The position update path at 1.67M events/sec is the primary throughput challenge. The stateless Position Service scales horizontally behind a load balancer. Each instance handles 50K requests/sec (async I/O with Redis pipeline batching). A fleet of 40 instances provides the required throughput with 20% headroom. Redis pipeline batching (grouping multiple SET commands into a single network round-trip) reduces network overhead by 10x.

Cassandra write throughput for session finalization (6,944/sec) is modest for a 20-node cluster. The real challenge is storage management over 3 years: 200TB with compaction overhead requires careful disk planning. TimeWindowCompactionStrategy minimizes compaction I/O for time-series data (no need to merge old windows).

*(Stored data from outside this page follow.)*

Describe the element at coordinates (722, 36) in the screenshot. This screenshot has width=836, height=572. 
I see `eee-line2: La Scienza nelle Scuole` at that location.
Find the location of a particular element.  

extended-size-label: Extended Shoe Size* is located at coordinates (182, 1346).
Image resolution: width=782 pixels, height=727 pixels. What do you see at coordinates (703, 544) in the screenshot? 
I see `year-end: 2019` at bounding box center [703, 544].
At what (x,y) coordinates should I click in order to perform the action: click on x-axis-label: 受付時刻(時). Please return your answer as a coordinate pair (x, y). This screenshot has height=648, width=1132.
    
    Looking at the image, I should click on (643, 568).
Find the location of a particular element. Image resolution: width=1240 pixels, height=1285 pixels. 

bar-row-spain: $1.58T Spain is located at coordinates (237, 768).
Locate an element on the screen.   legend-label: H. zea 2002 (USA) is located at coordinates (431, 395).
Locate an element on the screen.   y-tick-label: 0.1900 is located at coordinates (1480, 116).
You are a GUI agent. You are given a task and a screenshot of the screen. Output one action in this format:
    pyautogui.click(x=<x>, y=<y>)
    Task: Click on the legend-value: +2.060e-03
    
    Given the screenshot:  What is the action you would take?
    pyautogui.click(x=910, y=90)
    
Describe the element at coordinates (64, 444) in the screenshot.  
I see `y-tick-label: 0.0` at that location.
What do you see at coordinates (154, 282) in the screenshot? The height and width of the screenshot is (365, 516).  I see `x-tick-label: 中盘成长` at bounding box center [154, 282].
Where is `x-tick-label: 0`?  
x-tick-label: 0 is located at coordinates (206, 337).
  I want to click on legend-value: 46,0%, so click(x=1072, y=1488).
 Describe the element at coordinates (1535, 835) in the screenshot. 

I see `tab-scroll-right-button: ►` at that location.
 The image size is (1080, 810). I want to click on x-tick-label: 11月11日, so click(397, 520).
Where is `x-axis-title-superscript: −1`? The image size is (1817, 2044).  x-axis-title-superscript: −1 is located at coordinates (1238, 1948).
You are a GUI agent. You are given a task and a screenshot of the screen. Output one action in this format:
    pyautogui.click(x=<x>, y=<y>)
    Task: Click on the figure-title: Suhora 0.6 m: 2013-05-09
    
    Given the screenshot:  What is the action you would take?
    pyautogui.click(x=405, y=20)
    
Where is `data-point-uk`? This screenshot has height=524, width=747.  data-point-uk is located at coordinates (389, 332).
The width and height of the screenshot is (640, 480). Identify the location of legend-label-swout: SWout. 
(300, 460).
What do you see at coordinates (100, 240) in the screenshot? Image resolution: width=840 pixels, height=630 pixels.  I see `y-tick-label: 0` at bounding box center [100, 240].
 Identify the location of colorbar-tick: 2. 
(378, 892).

Data older than 3 years is automatically TTL-expired. For delete-all-history requests (GDPR), a batch deletion job runs asynchronously, scanning the user's partition and issuing tombstone deletes — Cassandra handles tombstones efficiently with compaction, but excessive deletes on a single partition require gc_grace_seconds tuning.

Key Trade-offs

Redis for hot position data vs database only: Redis provides sub-10ms position retrieval (critical for playback start latency), while a database-only approach would add 20-50ms — the additional infrastructure is justified for 200M DAU playback starts
Position heartbeat every 10 seconds vs more/less frequent: 10-second intervals balance position accuracy (max 10 seconds lost on crash) with event volume — 5-second intervals would double the 1.67M events/sec rate, while 30-second intervals lose too much progress on unexpected exits
Cassandra vs DynamoDB for watch history: Cassandra's TimeWindowCompactionStrategy is ideal for time-series write patterns and provides better cost efficiency at 200TB scale — DynamoDB would be simpler operationally but significantly more expensive for this access pattern
Session-end persistence vs every-heartbeat persistence: Persisting only at session end (6,944 writes/sec) is 240x cheaper than persisting every heartbeat (1.67M/sec) — the trade-off is that a crash loses the last session's intermediate positions, which is acceptable (video position is approximate anyway)